** Start Excerpt provided **

Collection #: Mss 0063

Size: 101 posters

Abstract: The World War I and II poster collection consists of 101 posters. The posters include war bond posters, posters from various civic groups, posters created by the United War Work Campaign, the Committee on Public Information, the United States Department of Labor, and the United States Food Administration. The collection also includes works created by such notables as: George Ade, Harry Anderson, Howard Chandler Christy, James Montgomery Flagg, John Tinney McCutcheon, Norman Rockwell, and Joe Rosenthal.

Biographical Note: For more information on the artists, click here: Artists in the World War I and World War II poster collection.

Scope and Content: The World War I and II Poster Collection consists of 101 poster, some of which are duplicates, and a few non-poster items which are an editorial page, a mounted photograph, and a leaflet.

The World War I posters include war bond posters, posters from various civic groups advertising the United War Work Campaign, and posters from the Committee on Public Information, the Department of Labor, and the United States Food Administration.  There are also a few British produced, American distributed posters.  The span of this portion of the collection is 1917-1919, however the bulk are 1918.

Some posters of note include Alfred Edward Orr's For Home and Country(1918), which markets both recruitment and war bonds.  The image of a young family, the soldier father carrying his young child, is typical of the optimism displayed in many of the war bond posters.  This contrasts with the Department of Labor Fight World Famine which shows a striking image of a young man fighting buzzards with pitchfork.

A major portion of the posters come from civic groups, with the YMCA being by far the most represented.  One YMCA poster depicts their role on the front lines.  However, the majority are more concerned with the war at home, advertising the United War Work Campaign and hostels for friends and family of home-bound soldiers.

These type of  home-front images are only a few of the unending variety of ways to motivate the public. One of the most crucial of which is to keep the civilian population constantly conscious that a war is going on and that it effects each individual.  Howard Christy Chandler's America's All includes a list of names chosen, no doubt, for their diversity; the names are stereotypically French, Polish, Greek, Jewish, Irish, etc.  And his Liberty is an ideal beauty, as opposed to the marble-faced ladies of silver coins and the harbor.  The appeal of sex in advertising gained impetus through war posters like this and another Christy poster, Fight or Buy Bonds, displaying another Lady Liberty wrapped in a flag and leading troops.  In 1918, the very idea of wrapping a beautiful woman in the American flag carried some rather sensational implications.

** End Excerpt provided **
** Start Extracted data **

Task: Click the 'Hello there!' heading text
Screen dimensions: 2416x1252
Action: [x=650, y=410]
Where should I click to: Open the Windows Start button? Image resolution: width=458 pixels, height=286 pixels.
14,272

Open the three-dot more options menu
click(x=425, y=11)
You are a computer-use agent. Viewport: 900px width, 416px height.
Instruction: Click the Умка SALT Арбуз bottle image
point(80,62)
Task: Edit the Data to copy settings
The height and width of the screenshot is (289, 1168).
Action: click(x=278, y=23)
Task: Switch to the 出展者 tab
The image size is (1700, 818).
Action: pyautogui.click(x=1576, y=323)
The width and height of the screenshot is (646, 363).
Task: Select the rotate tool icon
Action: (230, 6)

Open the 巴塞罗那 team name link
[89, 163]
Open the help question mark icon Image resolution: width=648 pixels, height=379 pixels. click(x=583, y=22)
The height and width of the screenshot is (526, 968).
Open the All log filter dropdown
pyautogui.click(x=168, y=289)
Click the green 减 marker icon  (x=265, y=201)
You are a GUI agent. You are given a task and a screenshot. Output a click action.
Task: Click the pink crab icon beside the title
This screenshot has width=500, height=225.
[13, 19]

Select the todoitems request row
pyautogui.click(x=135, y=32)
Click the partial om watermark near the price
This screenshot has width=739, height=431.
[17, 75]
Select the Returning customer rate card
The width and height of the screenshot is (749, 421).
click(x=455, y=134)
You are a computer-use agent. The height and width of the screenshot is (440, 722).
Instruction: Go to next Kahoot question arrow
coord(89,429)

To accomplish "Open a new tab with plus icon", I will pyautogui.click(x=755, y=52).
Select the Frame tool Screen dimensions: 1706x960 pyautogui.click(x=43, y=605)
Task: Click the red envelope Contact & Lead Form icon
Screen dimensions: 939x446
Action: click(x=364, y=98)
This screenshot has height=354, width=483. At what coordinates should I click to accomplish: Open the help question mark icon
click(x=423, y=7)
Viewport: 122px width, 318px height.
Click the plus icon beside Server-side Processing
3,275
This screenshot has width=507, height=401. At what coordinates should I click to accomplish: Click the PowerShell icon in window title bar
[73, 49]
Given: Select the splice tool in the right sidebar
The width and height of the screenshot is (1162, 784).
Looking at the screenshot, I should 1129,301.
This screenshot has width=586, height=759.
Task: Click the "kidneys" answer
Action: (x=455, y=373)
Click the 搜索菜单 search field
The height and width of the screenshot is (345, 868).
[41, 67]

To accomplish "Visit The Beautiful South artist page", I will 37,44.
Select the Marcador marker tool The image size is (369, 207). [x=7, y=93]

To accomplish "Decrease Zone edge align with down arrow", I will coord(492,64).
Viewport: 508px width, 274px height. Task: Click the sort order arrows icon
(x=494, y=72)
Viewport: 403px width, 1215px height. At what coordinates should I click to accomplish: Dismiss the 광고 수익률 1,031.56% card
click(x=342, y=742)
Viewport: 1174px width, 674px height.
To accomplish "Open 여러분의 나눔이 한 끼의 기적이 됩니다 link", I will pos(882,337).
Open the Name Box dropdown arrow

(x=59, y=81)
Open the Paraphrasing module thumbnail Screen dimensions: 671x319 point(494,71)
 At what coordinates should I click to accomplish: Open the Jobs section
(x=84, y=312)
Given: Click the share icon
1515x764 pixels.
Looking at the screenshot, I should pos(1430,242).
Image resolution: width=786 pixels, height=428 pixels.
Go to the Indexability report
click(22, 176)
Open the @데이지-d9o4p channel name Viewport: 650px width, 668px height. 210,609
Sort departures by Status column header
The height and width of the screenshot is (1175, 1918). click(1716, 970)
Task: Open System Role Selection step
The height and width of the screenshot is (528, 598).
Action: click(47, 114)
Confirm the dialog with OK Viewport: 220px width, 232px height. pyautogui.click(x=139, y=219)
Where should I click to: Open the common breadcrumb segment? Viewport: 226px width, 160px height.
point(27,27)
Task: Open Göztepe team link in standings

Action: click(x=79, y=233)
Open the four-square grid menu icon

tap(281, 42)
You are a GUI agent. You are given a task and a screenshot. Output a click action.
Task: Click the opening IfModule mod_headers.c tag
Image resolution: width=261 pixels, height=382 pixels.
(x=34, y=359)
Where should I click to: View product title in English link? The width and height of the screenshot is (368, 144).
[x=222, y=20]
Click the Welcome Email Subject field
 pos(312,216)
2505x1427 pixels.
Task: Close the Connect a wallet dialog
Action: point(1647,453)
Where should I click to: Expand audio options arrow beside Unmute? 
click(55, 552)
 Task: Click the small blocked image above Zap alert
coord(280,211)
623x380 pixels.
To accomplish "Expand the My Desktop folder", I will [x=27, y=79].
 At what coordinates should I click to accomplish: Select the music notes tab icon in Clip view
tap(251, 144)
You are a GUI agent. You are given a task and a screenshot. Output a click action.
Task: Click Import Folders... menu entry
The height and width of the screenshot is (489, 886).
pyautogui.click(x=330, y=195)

** End Extracted data **

### Set task A
According to the poster collection description, which civic group has the most posters in the collection?
### Set task B
Translate this sentence from the poster collection description into Spanish: "A major portion of the posters come from civic groups, with the YMCA being by far the most represented."
### Set task C
Extend the poster collection description with a further paragraph that picks up after its last sentence.

### Task answer A
The YMCA

### Task answer B
Una parte importante de los carteles proviene de grupos cívicos, y la YMCA es, con mucho, el más representado.

### Task answer C
The World War II collection is slightly larger and the posters originate from a larger variety of sources, several more government offices became active in poster distribution in the Second World War and, in addition to civic groups, large businesses also distributed war posters.  The span covered in these posters is 1940-1945.

The images in the World War I posters emphasized home and family with, every so often, a beautiful woman thrown in to show the public why it was fighting.  If the theme for posters in the First War was home and security, the theme for the Second War was democracy and American strength.  The National Association of Manufacturers printed several series of posters illustrating just that.  This collection includes posters from three such series.  The first of these are images of women raising flags and children taking American creeds.  Another series, entitled Making America Strong, are posters obviously targeting school children which show the strength of America's war-time production.  The third of these are paintings by Ralph Iligan that juxtapose factory scenes and patriotic images.

F.W. Woolworth also made a series of posters, in cooperation with the U.S. Treasury, geared toward school children.  America at War included photographs of soldiers loading bombs, firing battleship munitions, etc. and a section on what other children were doing to help the war effort.

The collection also includes two examples of the famous image of the U.S. Marines raising the second flag on Mount Suribachi on Iwo Jima.  The first is the Pulitzer Prize winning photograph by Joe Rosenthal.  The second is a print of a painting, presumably inspired by the photograph, by Clarence Switzer.

Also of note are Norman Rockwell's Four Freedom posters.  In his message to Congress on January 6, 1941, President Franklin D. Roosevelt said:

"We look forward to a world founded upon four essential human freedoms.
The first is freedom of speech and expression--everywhere in the world.
The second is freedom of every person to worship God in his own way--
 everywhere in the world.
The third is freedom from want--everywhere in the world.
The fourth is freedom from fear--anywhere in the world."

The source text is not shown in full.